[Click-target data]
####
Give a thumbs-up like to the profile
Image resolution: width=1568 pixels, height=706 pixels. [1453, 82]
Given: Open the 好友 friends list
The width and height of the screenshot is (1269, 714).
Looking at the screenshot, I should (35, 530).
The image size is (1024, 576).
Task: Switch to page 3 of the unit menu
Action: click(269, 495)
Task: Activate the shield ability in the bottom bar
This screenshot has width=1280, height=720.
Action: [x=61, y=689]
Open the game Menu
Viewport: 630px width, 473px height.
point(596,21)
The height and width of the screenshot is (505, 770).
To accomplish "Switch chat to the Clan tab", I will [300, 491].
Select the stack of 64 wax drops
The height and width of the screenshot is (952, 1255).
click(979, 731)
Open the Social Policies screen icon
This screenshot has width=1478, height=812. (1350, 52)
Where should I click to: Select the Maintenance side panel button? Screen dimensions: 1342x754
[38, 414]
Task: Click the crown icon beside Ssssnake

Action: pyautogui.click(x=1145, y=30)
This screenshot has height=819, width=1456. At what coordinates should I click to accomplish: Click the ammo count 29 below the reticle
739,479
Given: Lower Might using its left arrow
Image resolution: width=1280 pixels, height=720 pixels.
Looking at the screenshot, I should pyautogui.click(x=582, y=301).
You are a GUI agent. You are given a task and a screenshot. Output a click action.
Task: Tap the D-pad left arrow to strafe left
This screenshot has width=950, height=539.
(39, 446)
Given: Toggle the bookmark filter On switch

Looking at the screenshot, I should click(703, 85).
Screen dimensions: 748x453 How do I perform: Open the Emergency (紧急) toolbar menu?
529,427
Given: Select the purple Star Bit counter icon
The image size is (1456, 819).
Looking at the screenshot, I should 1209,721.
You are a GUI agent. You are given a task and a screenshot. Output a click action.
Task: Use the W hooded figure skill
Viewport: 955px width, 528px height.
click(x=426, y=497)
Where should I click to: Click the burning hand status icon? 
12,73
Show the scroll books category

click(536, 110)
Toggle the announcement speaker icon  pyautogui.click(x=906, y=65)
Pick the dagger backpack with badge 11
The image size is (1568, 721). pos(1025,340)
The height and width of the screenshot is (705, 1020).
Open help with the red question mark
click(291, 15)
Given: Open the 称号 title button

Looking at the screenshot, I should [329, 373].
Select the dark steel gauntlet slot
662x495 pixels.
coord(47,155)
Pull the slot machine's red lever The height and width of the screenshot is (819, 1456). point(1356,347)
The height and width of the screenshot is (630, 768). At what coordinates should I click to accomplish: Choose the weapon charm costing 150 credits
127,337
####
TASK DIRECTIONS → Please copy out the rows word for word, starting at the line that contains "This screenshot has height=819, width=1456." and ending at the last row.

WRITTEN ANSWER →
This screenshot has height=819, width=1456. At what coordinates should I click to accomplish: Click the ammo count 29 below the reticle
739,479
Given: Lower Might using its left arrow
Image resolution: width=1280 pixels, height=720 pixels.
Looking at the screenshot, I should pyautogui.click(x=582, y=301).
You are a GUI agent. You are given a task and a screenshot. Output a click action.
Task: Tap the D-pad left arrow to strafe left
This screenshot has width=950, height=539.
(39, 446)
Given: Toggle the bookmark filter On switch

Looking at the screenshot, I should click(703, 85).
Screen dimensions: 748x453 How do I perform: Open the Emergency (紧急) toolbar menu?
529,427
Given: Select the purple Star Bit counter icon
The image size is (1456, 819).
Looking at the screenshot, I should 1209,721.
You are a GUI agent. You are given a task and a screenshot. Output a click action.
Task: Use the W hooded figure skill
Viewport: 955px width, 528px height.
click(x=426, y=497)
Where should I click to: Click the burning hand status icon? 
12,73
Show the scroll books category

click(536, 110)
Toggle the announcement speaker icon  pyautogui.click(x=906, y=65)
Pick the dagger backpack with badge 11
The image size is (1568, 721). pos(1025,340)
The height and width of the screenshot is (705, 1020).
Open help with the red question mark
click(291, 15)
Given: Open the 称号 title button

Looking at the screenshot, I should [329, 373].
Select the dark steel gauntlet slot
662x495 pixels.
coord(47,155)
Pull the slot machine's red lever The height and width of the screenshot is (819, 1456). point(1356,347)
The height and width of the screenshot is (630, 768). At what coordinates should I click to accomplish: Choose the weapon charm costing 150 credits
127,337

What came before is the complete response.